▶ **Passage given**:

# # # # # # #

Blog Posts from September, 2006

Get to know Mike Kelly

Saturday, September 9th, 2006

I have no good explanation for why, until today, I hadn’t added Mike Kelly to the list of people that I respect.

Fixed.

Mike is President of the Association for Software Testing, a terrific, articulate, and (*ahem!*) regular blogger. He’s one of the small-but-growing group of passionate advocates for real tester skill. He’s engaged with the creation of Open Certification for Software Testers, which even I might be able to endorse. He also contributes to the community via the Indianapolis Workshops on Software Testing and the AST. For me, he and his wife Amy were a couple of highlights of Consultants’ Camp this year.

If you’re interested in some really solid thinking and writing about testing, I’d recommend that you check out his blog at http://www.testingreflections.com/blog/55.

# # # # # # #

▶ **Data block**:
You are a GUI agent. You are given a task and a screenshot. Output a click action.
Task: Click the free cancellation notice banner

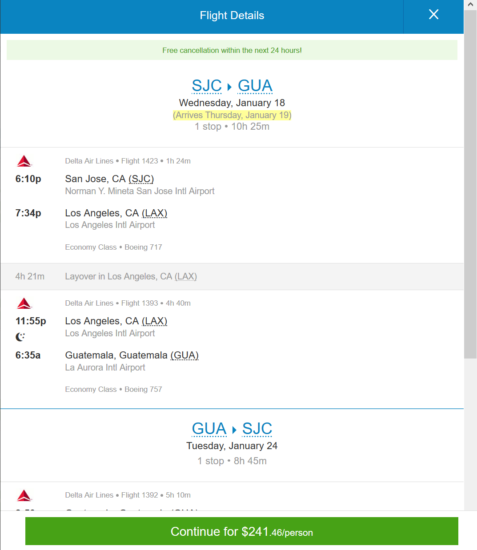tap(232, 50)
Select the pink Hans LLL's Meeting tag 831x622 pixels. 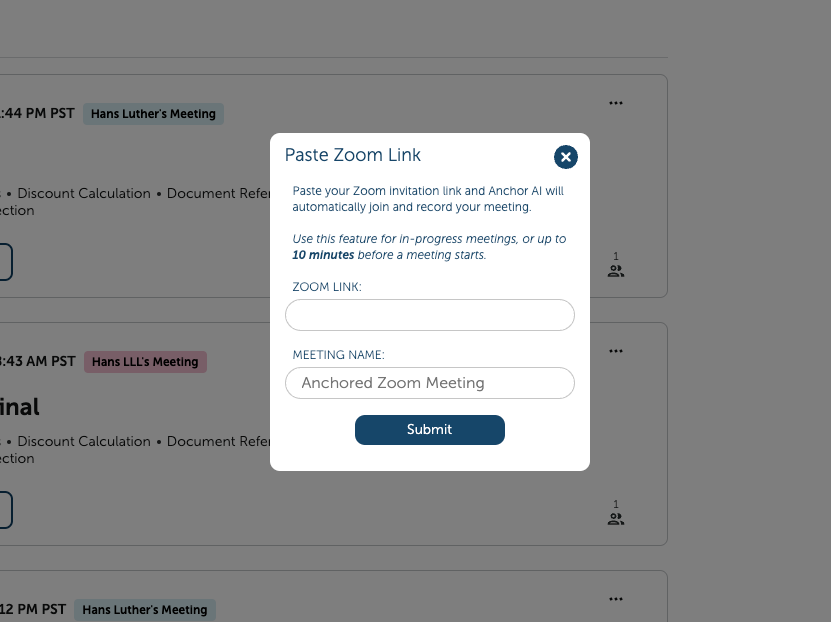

# # # # # # #

▶ **Exercises**:
a - State whether each statement agrees with the blog post about Mike Kelly, answering yes or no and quoting the deciding words: (i) Mike Kelly is President of the Association for Software Testing. (ii) Mike Kelly's wife is named Amy. (iii) The post was written in October 2006.
b - Answer these questions from the blog post about Mike Kelly:
(i) Which workshops does Mike contribute to the community through?
(ii) What certification effort is he engaged with creating?
(iii) At what web address does the post say his blog can be found?
The data has nothing to do with what comes next.

▶ **Results for each task**:
a -
(i) Yes: "Mike is President of the Association for Software Testing"
(ii) Yes: "he and his wife Amy"
(iii) No: "Saturday, September 9th, 2006"

b -
(i) The Indianapolis Workshops on Software Testing
(ii) Open Certification for Software Testers
(iii) http://www.testingreflections.com/blog/55